BRIEF DESCRIPTION OF THE DRAWINGS

[0011] FIG. 1 depicts an illustrative embodiment of a method utilized for opinion mining;

[0012] FIG. 2 depicts an illustrative embodiment of a communication system to which the method of FIG. 2 can be applied;

[0013] FIG. 3 depicts another illustrative embodiment of a method that can be applied to the communication system of FIG. 2;

[0014] FIG. 4 depicts a diagrammatic representation of a machine in the form of a computer system within which a set of instructions, when executed, may cause the machine to perform any one or more of the methodologies discussed herein;

[0015] Table 1 depicts an illustrative embodiment of characteristics of review data;

[0016] Table 2 depicts an illustrative embodiment of results of opinion sentence extraction and sentence orientation prediction; and

[0017] Table 3 depicts an illustrative embodiment of a comparison of FBS, OPINE and SAR based on a benchmark data set in reference [11] consisting of all reviews of the first five products in Table 2.

DETAILED DESCRIPTION

[0018] One embodiment of the present disclosure entails a computer-readable storage medium having computer instructions for identifying one or more tangible or intangible features of an object from opinionated text generated by a plurality of users, each user expressing one or more opinions about the object, identifying in the opinionated text one or more context-dependent opinions associated with the one or more tangible or intangible features of the object, and determining a semantic orientation for each of the one or more context-dependent opinions of the one or more tangible or intangible features.

[0019] Another embodiment of the present disclosure entails a computer-readable storage medium having computer instructions for identifying one or more tangible or intangible features of one or more articles of trade from commentaries directed to the one or more articles of trade, identifying in the commentaries one or more context-dependent opinions associated with the one or more tangible or intangible features of the one or more articles of trade, and determining a semantic orientation for each of the one or more context-dependent opinions of the one or more tangible or intangible features.
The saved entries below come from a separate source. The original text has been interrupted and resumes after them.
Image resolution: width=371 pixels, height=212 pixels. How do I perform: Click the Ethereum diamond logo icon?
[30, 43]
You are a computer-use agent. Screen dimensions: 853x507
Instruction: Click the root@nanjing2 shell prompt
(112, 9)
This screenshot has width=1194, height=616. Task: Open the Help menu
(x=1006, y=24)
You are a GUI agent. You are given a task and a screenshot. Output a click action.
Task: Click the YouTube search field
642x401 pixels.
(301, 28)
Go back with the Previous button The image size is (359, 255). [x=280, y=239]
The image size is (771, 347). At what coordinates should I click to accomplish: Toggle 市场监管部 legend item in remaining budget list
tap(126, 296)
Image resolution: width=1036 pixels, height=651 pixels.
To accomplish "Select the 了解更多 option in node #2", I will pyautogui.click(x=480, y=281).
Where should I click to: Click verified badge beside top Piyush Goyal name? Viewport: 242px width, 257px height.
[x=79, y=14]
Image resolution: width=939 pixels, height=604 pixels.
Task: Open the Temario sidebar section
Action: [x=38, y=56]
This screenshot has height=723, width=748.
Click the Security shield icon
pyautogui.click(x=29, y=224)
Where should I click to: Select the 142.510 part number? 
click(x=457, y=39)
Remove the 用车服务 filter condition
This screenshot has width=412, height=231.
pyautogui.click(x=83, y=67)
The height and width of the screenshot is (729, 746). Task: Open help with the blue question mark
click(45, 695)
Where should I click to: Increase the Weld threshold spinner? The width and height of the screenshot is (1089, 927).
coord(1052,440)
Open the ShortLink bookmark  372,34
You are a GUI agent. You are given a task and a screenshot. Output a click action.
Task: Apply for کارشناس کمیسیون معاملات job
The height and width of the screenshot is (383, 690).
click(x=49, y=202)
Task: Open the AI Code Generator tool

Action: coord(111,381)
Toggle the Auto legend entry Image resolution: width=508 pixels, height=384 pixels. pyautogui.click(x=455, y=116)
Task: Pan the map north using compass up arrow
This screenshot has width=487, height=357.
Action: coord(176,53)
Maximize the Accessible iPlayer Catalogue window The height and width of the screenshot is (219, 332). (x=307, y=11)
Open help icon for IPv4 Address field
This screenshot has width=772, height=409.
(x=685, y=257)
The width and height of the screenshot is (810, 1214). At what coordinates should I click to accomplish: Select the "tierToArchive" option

[0020] Yet another embodiment of the present disclosure entails a computer-readable storage medium having computer instructions for identifying one or more intangible features of one or more services from commentaries directed to the one or more services, identifying in the commentaries one or more context-dependent opinions associated with the one or more intangible features of the one or more services, and determining a semantic orientation for each of the one or more context-dependent opinions of the one or more intangible features.

[0021] Another embodiment of the present disclosure entails a system having a controller to identify from commentaries of an object or service one or more context-dependent opinions associated with one or more features of the object or the service, and synthesize a semantic orientation for each of one or more context-dependent opinions of the one or more features.

[0022] Yet another embodiment of the present disclosure entails a method involving publishing opinion data synthesized by a system from commentaries directed to an object or service. The system can be adapted to synthesize the opinion data by identifying from the commentaries of the object or service one or more context-dependent opinions associated with one or more features of the object or the service, and determining a semantic orientation for each of one or more context-dependent opinions of the one or more features.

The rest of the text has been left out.